Im zweiten Teil (175-329) wird die Produktion solcher Narrationen und ihre Passage durch die staatliche Lehrbuchzulassung untersucht. Dabei wird deutlich, wie komplex das Zusammenwirken diverser Interessen ist. Die Verfasserin hat ein zutreffendes Urteil über die bei aller Mühe fragmentarisch bleibende Überlieferung der Textproduktion, kann sich allerdings wegen der ministeriellen Akten zuversichtlicher über die staatliche Zulassung äußern. In dieser Konfliktarena politischer und pädagogischer Anforderungen und wirtschaftlicher Interessen war allen Beteiligten das Regelwerk bekannt. Die ministeriellen Entscheidungen stützten sich zwar auf Gutachten, die aber das Ministerium nicht banden. Daher musste ein Kompromiss erreicht werden (263-278), für den die Verfasserin sehr unterschiedliche Modi nachweist. Aber ihr Interesse verharrt im Agonalen, konzentriert sich vornehmlich auf das Verfahren, nicht auf die strittigen Inhalte. Die Diskursivität erhöht sich in dem produktiven Kapitel, in dem 175 externe Gutachten mit den Lehrplanvorgaben konfrontiert werden, wobei die Prüfung von Zukunftsnarrationen oft in Zustimmung und Lob, in Ausnahmefällen in Kritik und Ablehnung oder überwiegend in Schweigen mündete (178-325). Hier ist auch der systematische Ort, an dem die Untersuchung die Ministerialreferenten als eine besondere Gruppe mit Entscheidungskompetenz erfasst, nicht zuletzt den gestaltungsfreudigen Referenten in Düsseldorf. Die Differenzierung und systematische Vernetzung aller Akteure ist eine heuristische Leistung, die der geschichtsdidaktischen Schulbuchforschung wichtige neue Wege ebnet.

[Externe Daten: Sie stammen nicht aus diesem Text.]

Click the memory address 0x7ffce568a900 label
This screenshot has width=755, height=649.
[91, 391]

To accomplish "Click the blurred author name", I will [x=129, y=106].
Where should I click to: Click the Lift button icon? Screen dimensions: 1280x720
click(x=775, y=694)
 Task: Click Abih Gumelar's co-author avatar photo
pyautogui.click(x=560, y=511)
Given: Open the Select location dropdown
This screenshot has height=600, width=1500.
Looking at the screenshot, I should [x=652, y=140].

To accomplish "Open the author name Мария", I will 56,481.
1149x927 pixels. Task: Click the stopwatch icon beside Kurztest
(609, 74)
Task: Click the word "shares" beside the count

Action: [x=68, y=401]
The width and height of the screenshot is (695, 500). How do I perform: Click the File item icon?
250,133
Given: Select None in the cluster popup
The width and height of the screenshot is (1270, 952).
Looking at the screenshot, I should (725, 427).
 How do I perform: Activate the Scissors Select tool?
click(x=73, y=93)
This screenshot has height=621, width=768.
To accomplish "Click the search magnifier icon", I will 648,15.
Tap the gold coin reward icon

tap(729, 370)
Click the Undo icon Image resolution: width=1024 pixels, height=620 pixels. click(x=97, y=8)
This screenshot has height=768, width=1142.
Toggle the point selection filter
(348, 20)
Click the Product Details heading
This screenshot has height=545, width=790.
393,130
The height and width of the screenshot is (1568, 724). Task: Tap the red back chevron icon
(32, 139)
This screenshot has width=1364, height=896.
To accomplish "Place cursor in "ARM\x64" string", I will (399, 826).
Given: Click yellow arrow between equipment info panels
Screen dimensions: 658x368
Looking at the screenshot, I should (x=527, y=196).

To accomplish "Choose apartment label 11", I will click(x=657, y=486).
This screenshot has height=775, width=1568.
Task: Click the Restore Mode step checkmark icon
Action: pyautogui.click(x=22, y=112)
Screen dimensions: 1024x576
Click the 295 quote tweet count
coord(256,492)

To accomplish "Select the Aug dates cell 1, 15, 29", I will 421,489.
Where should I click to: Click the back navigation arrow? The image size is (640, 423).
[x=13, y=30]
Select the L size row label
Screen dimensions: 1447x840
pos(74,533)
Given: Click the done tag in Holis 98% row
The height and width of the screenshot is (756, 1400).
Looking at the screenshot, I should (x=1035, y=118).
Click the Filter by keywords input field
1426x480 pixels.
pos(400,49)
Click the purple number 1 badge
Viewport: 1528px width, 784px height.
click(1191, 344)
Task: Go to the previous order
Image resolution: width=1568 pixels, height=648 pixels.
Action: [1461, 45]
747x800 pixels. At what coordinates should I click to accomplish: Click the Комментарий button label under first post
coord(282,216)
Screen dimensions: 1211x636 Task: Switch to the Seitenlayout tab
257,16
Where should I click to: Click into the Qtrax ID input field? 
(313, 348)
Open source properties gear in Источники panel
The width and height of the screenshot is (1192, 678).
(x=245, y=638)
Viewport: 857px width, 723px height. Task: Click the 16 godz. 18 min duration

Im letzten Kapitel (331-448) werden die Zukunftsnarrationen in den DDR-Lehrbüchern 1945-1989 untersucht. Die Lehrbücher werden zutreffend als "Produkte politischen Handelns" (441) eingeordnet, und aus ideologischen Gründen ist Zukunft in ihnen nicht kontingent, sondern determiniert. Die Untersuchung ist sehr lohnend, weil strukturell und operativ aufwendige Kontrollpraktiken sichtbar werden. Vor allem konnte die stetige Sorge auf Gutachter-Seite erhoben werden, dass der Text des Lehrbuchs den Weg zur Zukunft zu glatt, zu reibungslos erscheinen lasse (445), dass Geschichte als "deklaratives" Faktenwissen auftrete, während es doch darum gehen müsse, "prozedurales Wissen" (460) zu erzeugen.

In den zusammenfassenden Überlegungen zur Funktion von Zukunftsnarrationen in Lehrbüchern (449-477), die die Verfasserin unter den Begriff der "Gattungslogik" subsumiert, verflüchtigen sich politische Systembindungen. Schulbücher für das Fach Geschichte können gar nicht anders, als SchülerInnen "durch Beschäftigung mit der Vergangenheit ihre gestalterische Verantwortung für die Zukunft zu vermitteln" (474). Die Gattungslogik ist als ein "wesentlicher performativer Faktor" (477) zu begreifen. - Der Schluss der Untersuchung ist anstrengende Lektüre; aber die Verfasserin hat etwas zu sagen, das Beachtung fordern darf.